Work to complete
Only lines holding the string "Viewport" are wanted; copy each one from the material.

Material provided

....................

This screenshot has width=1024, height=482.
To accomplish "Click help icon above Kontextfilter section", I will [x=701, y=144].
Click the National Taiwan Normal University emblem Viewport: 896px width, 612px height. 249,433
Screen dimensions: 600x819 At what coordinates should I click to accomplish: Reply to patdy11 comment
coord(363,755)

....................

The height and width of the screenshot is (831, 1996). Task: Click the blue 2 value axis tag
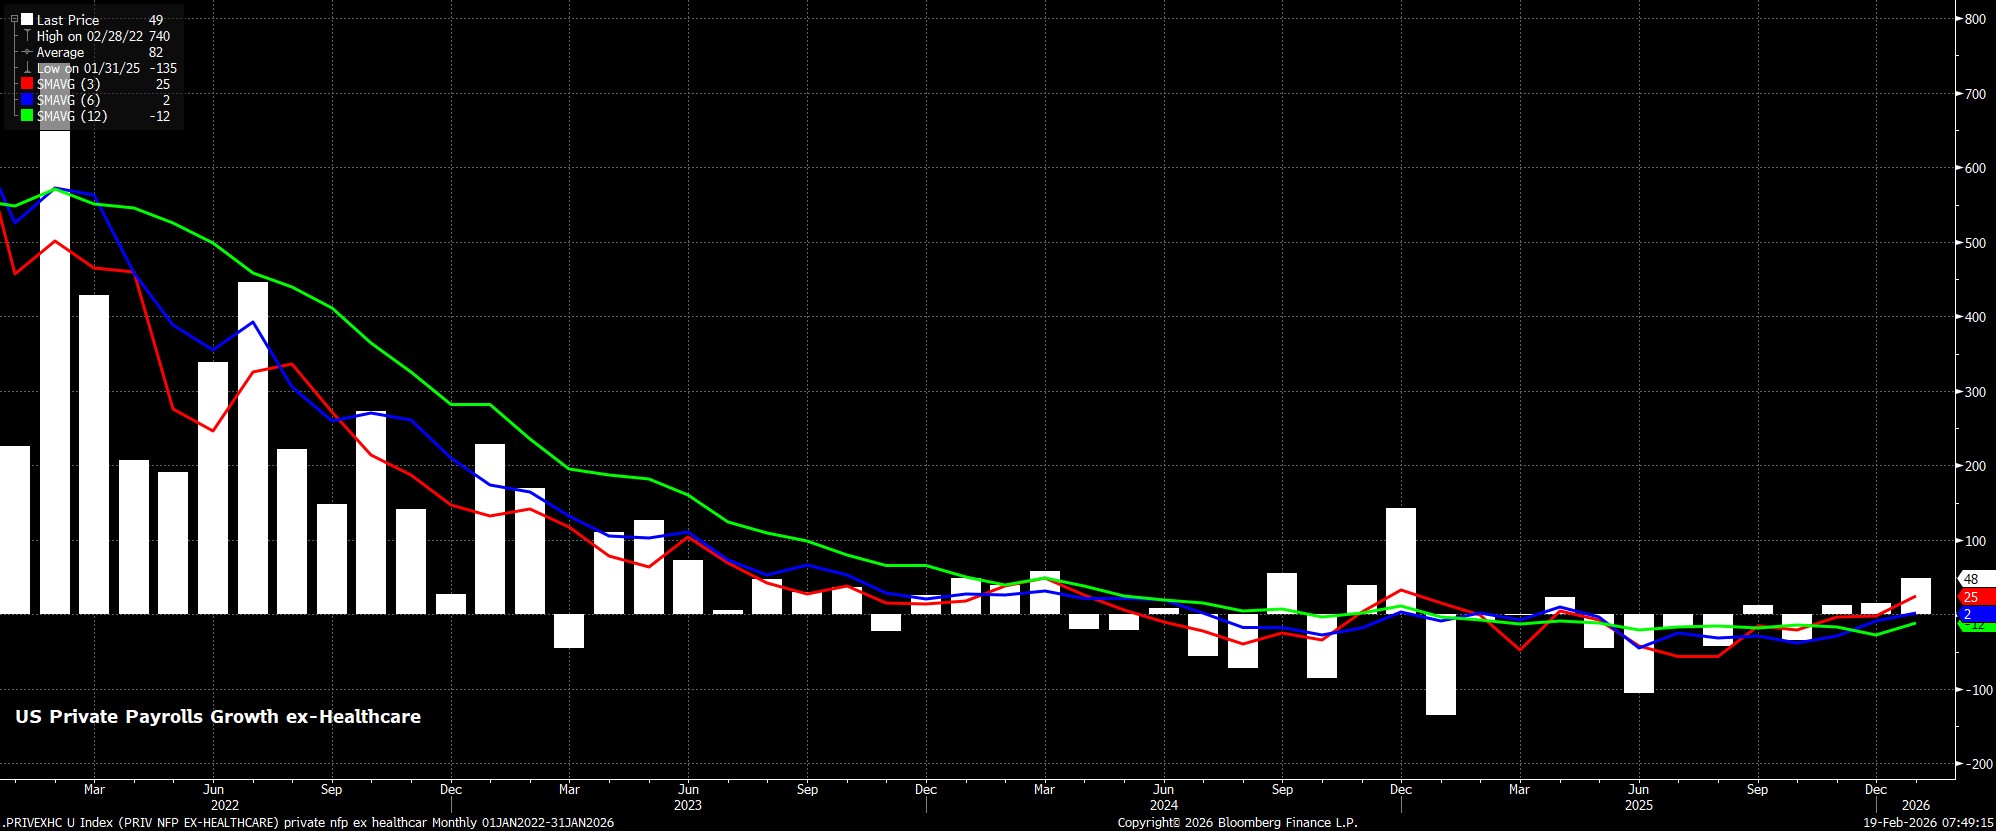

....................

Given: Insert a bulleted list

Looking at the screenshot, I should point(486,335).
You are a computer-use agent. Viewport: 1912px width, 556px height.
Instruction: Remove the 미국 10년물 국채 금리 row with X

....................

Result below
Click the National Taiwan Normal University emblem Viewport: 896px width, 612px height. 249,433
You are a computer-use agent. Viewport: 1912px width, 556px height.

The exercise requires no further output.